On the Feminist website Jezebel the headline was “Everyone is Cheating on Everyone.” On the Daily Dish blog, the headline read “The Illusion of Heterosexual Monogamy.” On the website Nerve, I saw them post it as “Study: Your Partner is Likely Sleeping with Someone Else.”
The problem, as it turned out, was the actual study made no such universal claims.
Dr. Pisaster writes at Pajiba:
“I’ve gotten used to seeing summaries of sex research on popular news sites and blogs that grossly misrepresent the results of the studies in question, but this one is probably the most appalling I’ve seen yet.
“… You see, this was not some survey of typical college students, as most of the studies I report on here are. The researchers were actually trying to study HIV prevention strategies among heterosexual couples, and so they specifically chose couples for who they deemed to be ‘at risk,’ for HIV transmission…In other words, the researchers selected people whose relationships were likely to be on shaky ground with respect to monogamy to begin with.
“… The problem is that websites are picking up on and spreading the results while completely ignoring the context.”
The doctor doesn't stop there:
“Sex news is always good for page views and it takes way less effort to chew up and spit out someone else’s summary than it does to dig up the original work, but it’s irresponsible to spread information without checking the source. Of all the articles about this research that I’ve seen, not one has presented the data fully and honestly. Instead they’ve all parroted the sensational notion that most young people are cheaters. The researchers themselves note that the participants of this study are not a representative population, not even a representative population of young people. And yet every news organization and blog that’s picked it up has treated the study as if it must apply universally.”
I think Dr. Pisaster, as thorough as he is in noting the sensationalist reasons that some bloggers picked up on this (false) claim, misses a second reason why many people were eager to spread it around: they don’t actually believe in monogamy.
I can understand that in our culture people can be prone to be pessimistic about monogamy (I fear that many people are against monogamy precisely because they have been hurt by partners who did not practice monogamy with them).
But even if people sometimes fail to be monogamous, and fail to be wholly committed to their relationship, that does not mean monogamy is not a very good thing - an ideal we should all challenge ourselves to live up to.
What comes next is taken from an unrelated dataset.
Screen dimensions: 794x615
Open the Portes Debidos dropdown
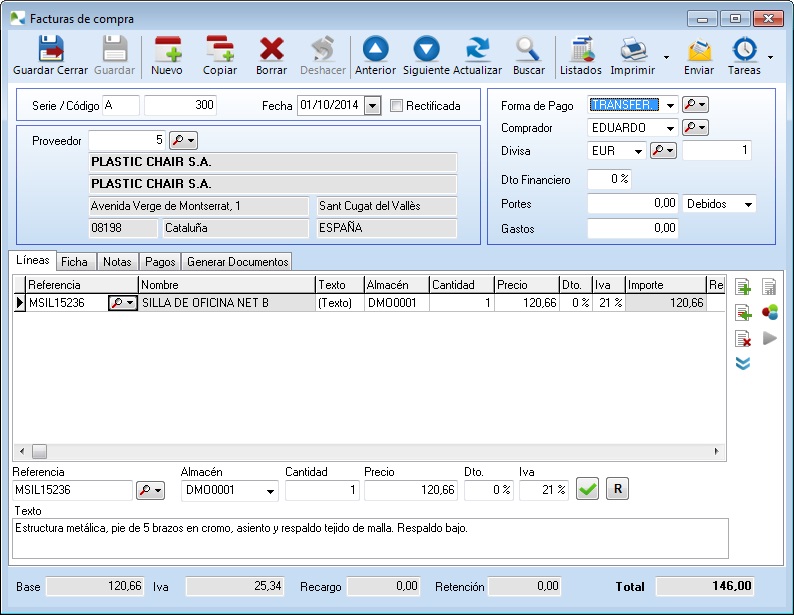747,204
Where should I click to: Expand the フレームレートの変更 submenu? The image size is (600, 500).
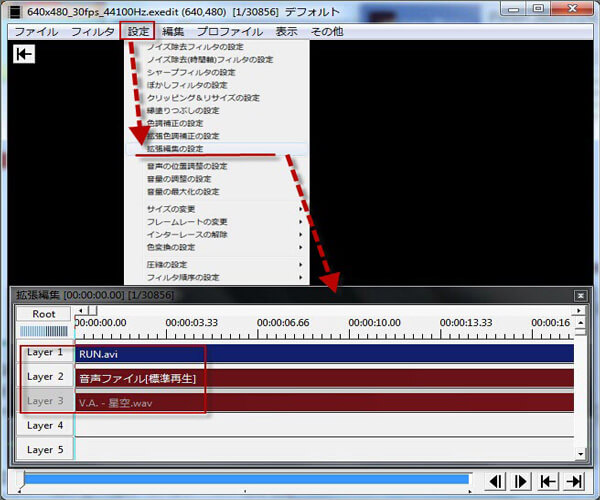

Jenny Hope, citing multiple studies, writes in the UK Daily Mail that “the longer a marriage lasts the more the rewards [i.e., mental and physical wellbeing] accumulate – the only catch being that the relationship has to be loving and supportive.”
“Marriage cheers you up, improves your diet and helps you live longer, researchers say.
It brings better mental and physical health, reducing the chance of premature death by 15 per cent, according to major studies in seven European countries.
“Marriage and other forms of partnership can be placed along a sliding scale of commitment, with greater commitment conferring greater benefit,’ he added.
“‘That marriage generally indicates a deeper commitment might explain why marriage is associated with better mental health outcomes than cohabiting. Cohabiting relationships tend to be less enduring.’”
Monogamy is essential to the high-level type of commitment these studies show results in the best human flourishing, so it is not surprising that monogamy is essential to marriage. After all, what is more loving than to commit oneself to being totally faithful and open to one person, for life? That’s marriage.
So let’s not be so fast to proclaim the “end of monogamy”, because the end of monogamy represents the end of people’s best chance to enjoy the relationships that most fulfill them.